WORK TO COMPLETE:
Please reproduce the entries below exactly from the line holding "The height and" through the last line, both included, and omit any pictures.

(Stored records)
════════════════
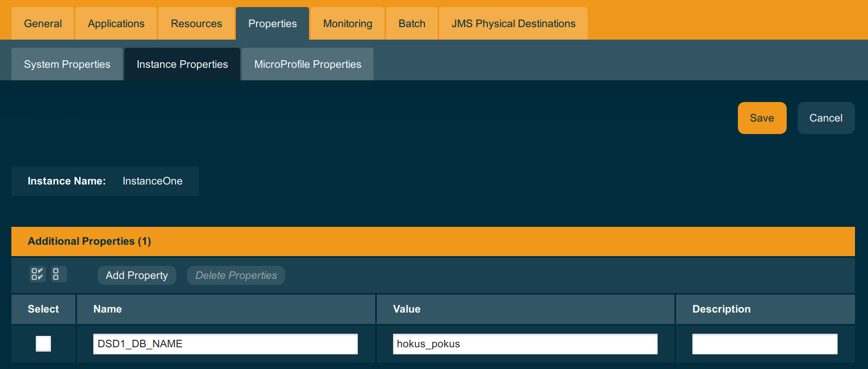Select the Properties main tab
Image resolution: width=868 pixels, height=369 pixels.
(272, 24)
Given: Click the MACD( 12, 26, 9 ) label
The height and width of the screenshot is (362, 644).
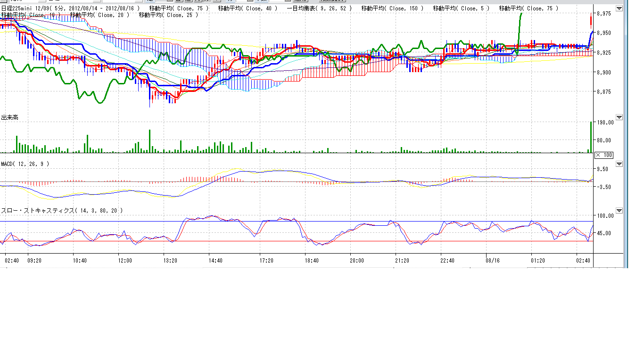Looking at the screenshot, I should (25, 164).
════════════════
EXERCISE OUTPUT:
The height and width of the screenshot is (362, 644).
Looking at the screenshot, I should (25, 164).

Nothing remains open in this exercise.